> [WHAT THE TASK REQUIRES]:
Set down again, exactly and only, the lines from the one that contains "The height and" through the last line of the records below, both included, but not the pictures.
***** SUPPLIED INFORMATION *****
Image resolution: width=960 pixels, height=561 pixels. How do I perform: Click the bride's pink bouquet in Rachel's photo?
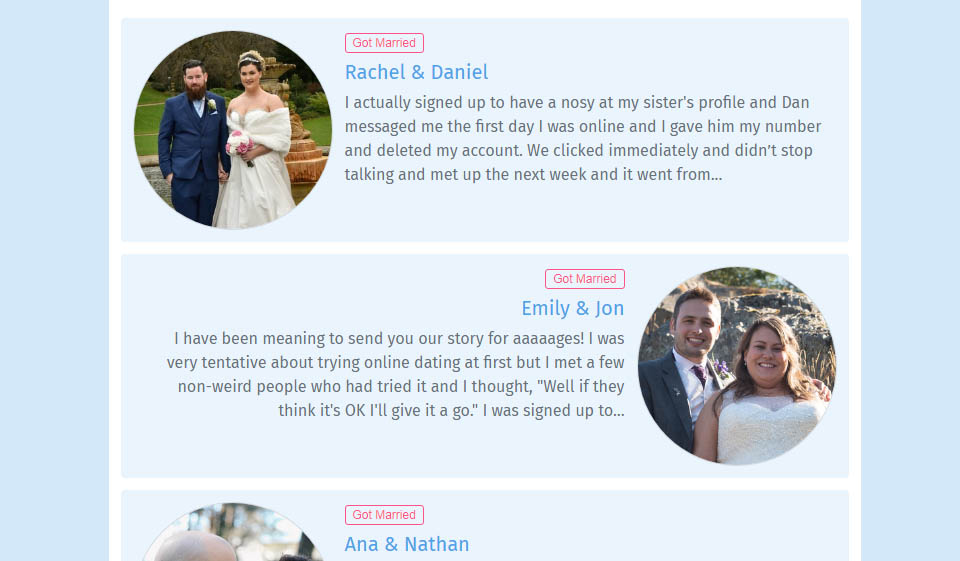tap(239, 146)
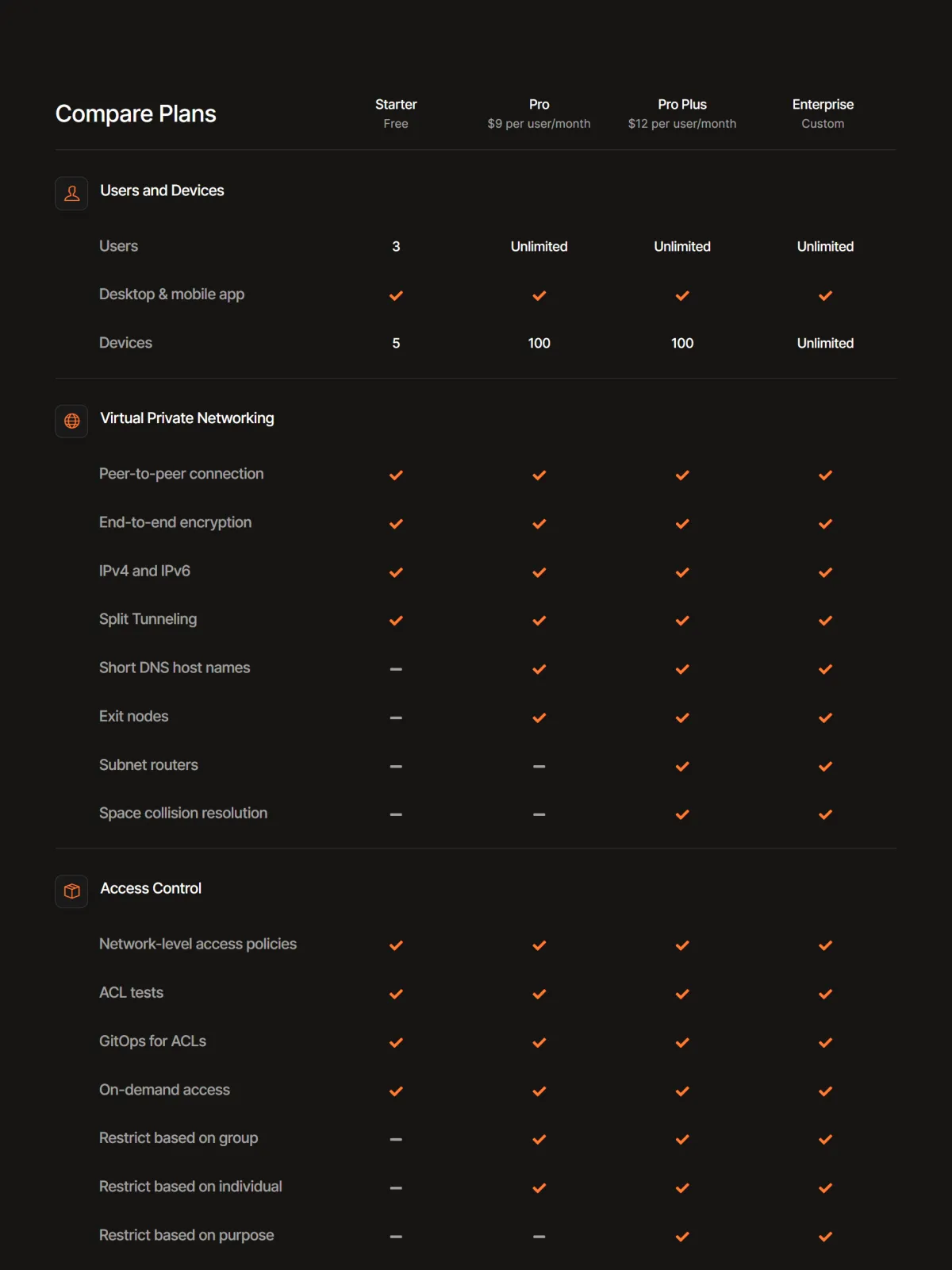Viewport: 952px width, 1270px height.
Task: Click the Virtual Private Networking globe icon
Action: coord(71,421)
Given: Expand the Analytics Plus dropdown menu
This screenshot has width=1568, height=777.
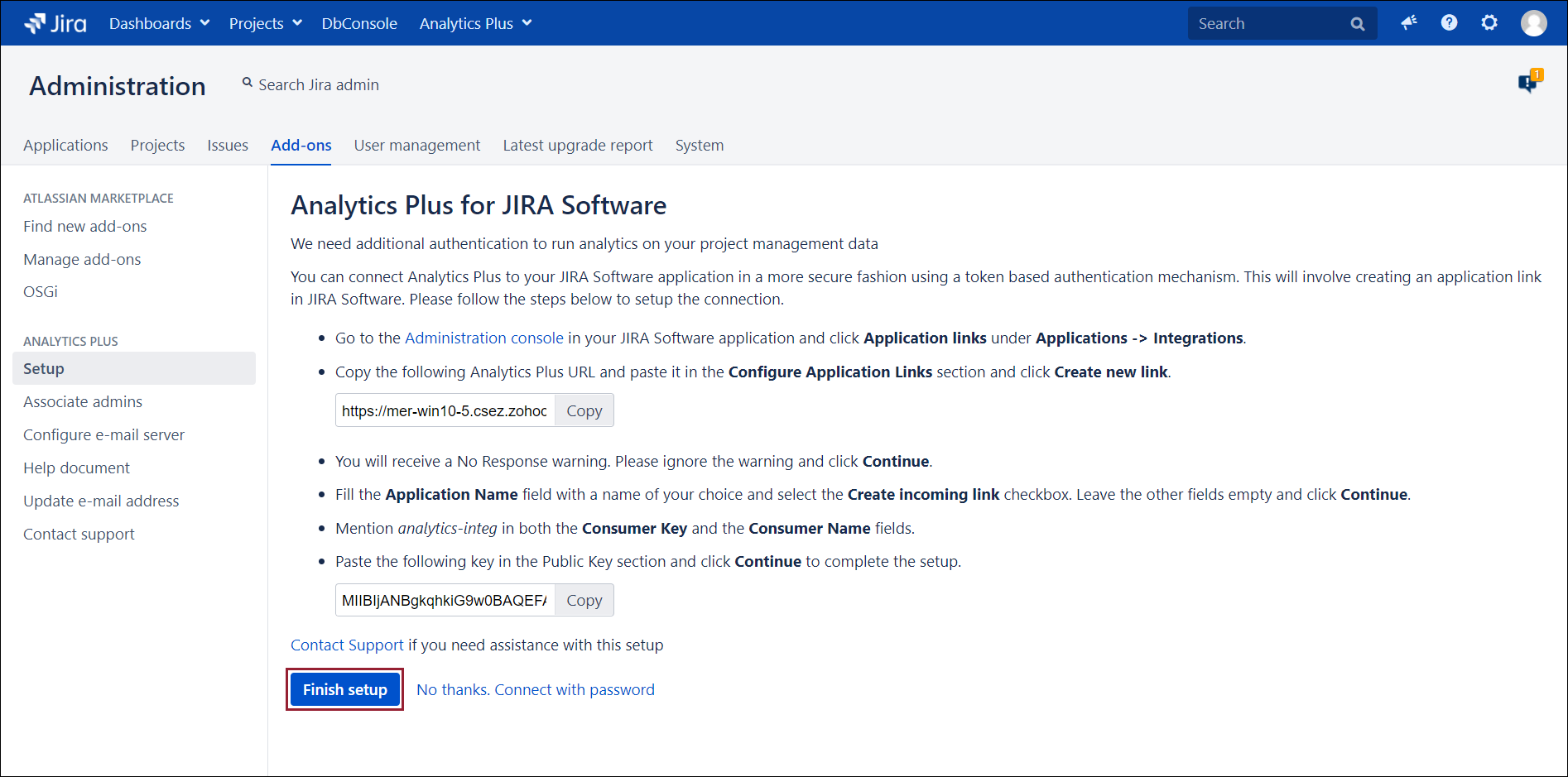Looking at the screenshot, I should pyautogui.click(x=475, y=23).

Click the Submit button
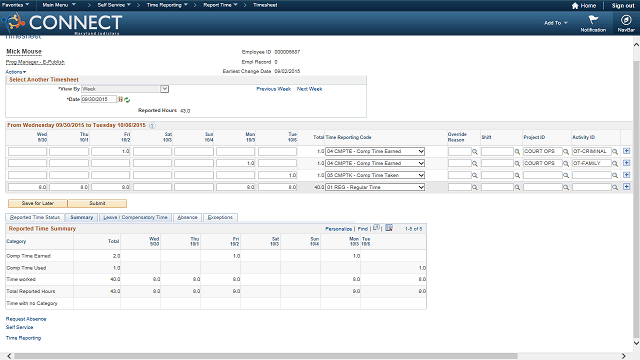[x=97, y=203]
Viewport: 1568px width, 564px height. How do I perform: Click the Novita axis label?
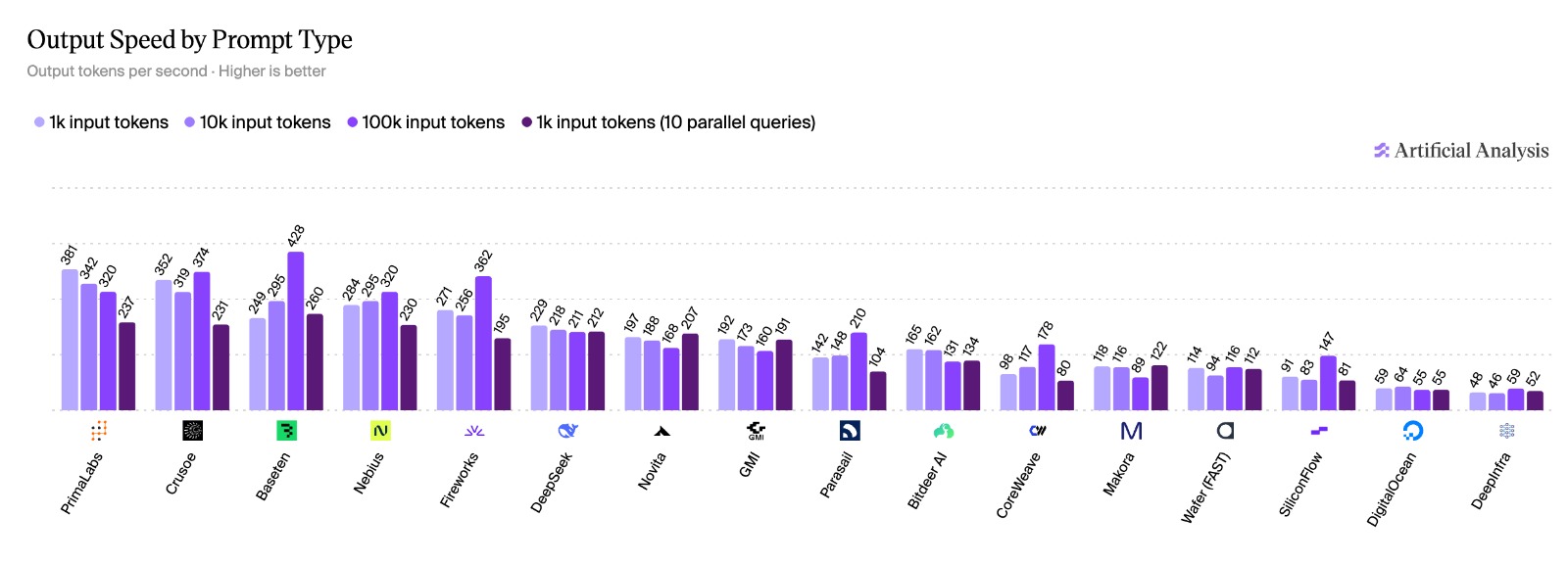point(652,471)
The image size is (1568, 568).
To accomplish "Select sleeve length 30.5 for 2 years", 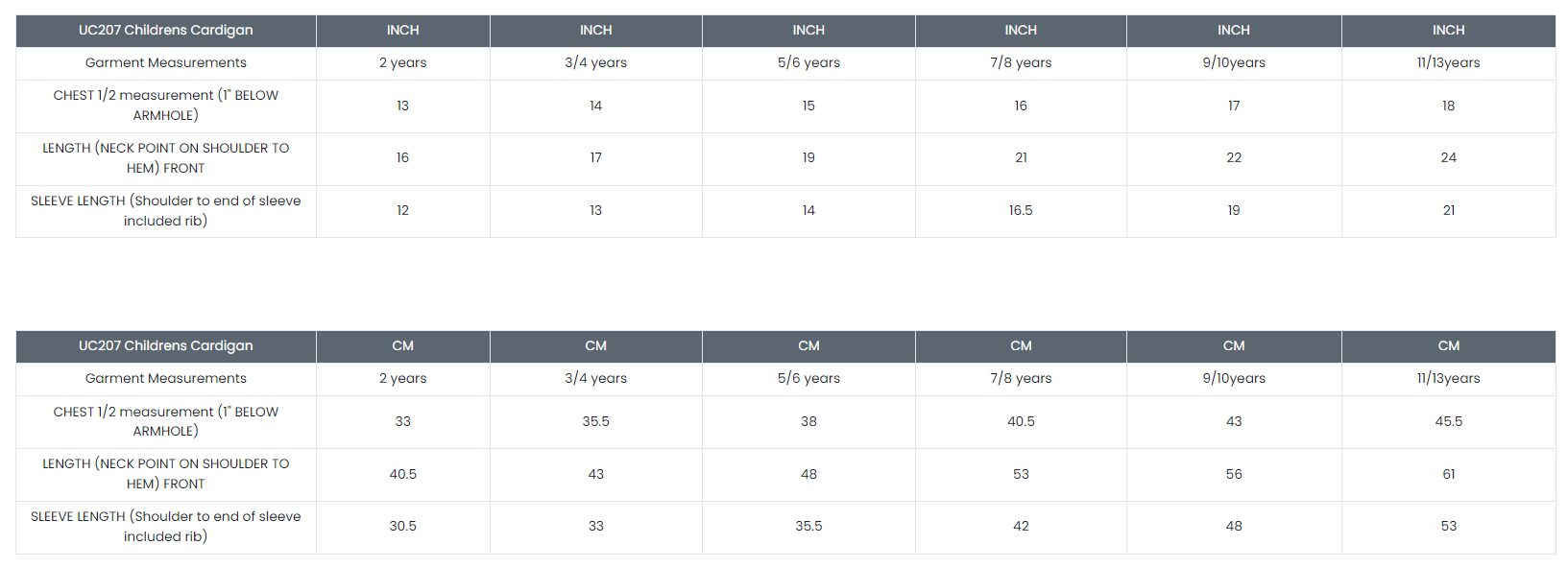I will pos(402,527).
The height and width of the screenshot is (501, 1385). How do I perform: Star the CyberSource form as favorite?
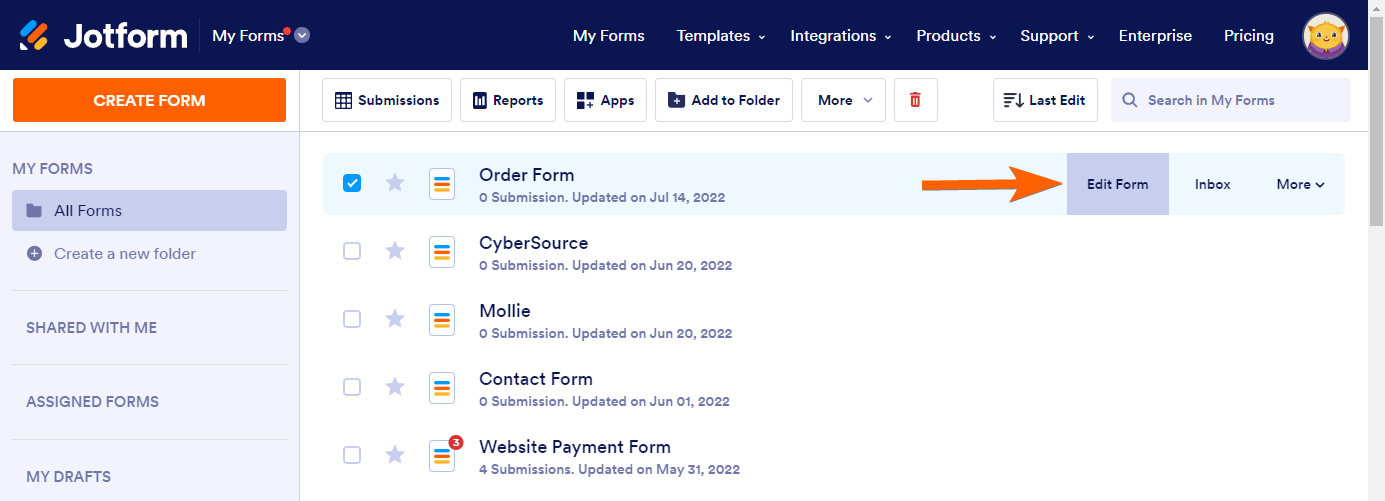coord(395,251)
*****
> [OUTPUT FOR THIS EXERCISE]:
The height and width of the screenshot is (501, 1385). How do I perform: Star the CyberSource form as favorite?
coord(395,251)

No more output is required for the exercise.